Gib bitte das folgende Material Zeile für Zeile unverändert aus und lass dabei die Bilder weg.
----------
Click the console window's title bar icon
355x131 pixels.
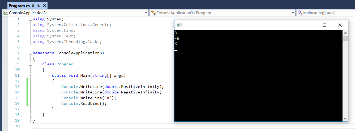[x=179, y=25]
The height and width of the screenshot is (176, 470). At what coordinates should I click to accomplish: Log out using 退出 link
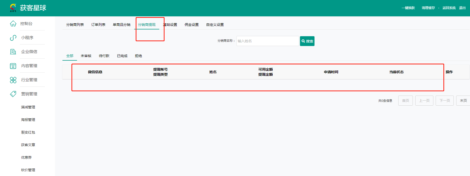coord(462,8)
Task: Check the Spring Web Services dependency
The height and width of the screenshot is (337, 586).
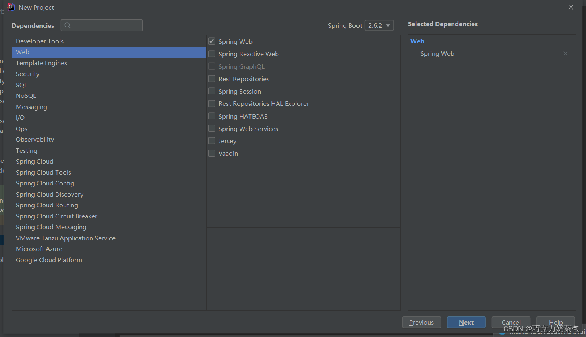Action: (x=211, y=128)
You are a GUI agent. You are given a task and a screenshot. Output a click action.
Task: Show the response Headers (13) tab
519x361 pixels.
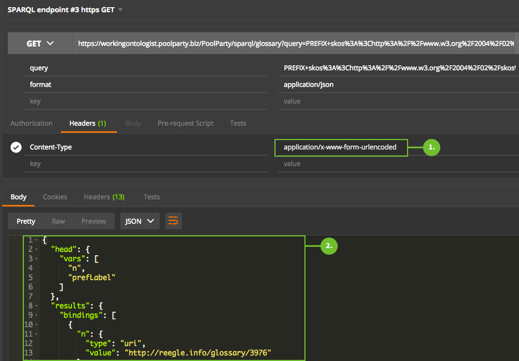104,197
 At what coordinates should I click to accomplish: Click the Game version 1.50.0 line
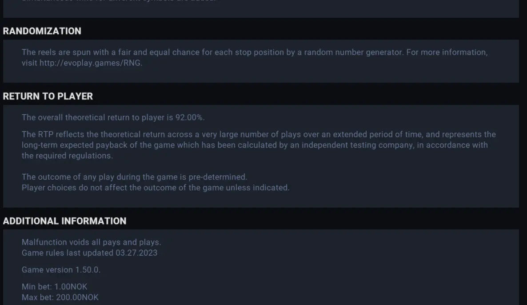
----------
* _ERGEBNIS_
Click the console window's title bar icon
355x131 pixels.
[x=179, y=25]
The height and width of the screenshot is (176, 470). At what coordinates should I click to accomplish: Log out using 退出 link
coord(462,8)
Task: Check the Spring Web Services dependency
The height and width of the screenshot is (337, 586).
Action: (x=211, y=128)
You are a GUI agent. You are given a task and a screenshot. Output a click action.
Task: Show the response Headers (13) tab
519x361 pixels.
104,197
 At what coordinates should I click to accomplish: Click the Game version 1.50.0 line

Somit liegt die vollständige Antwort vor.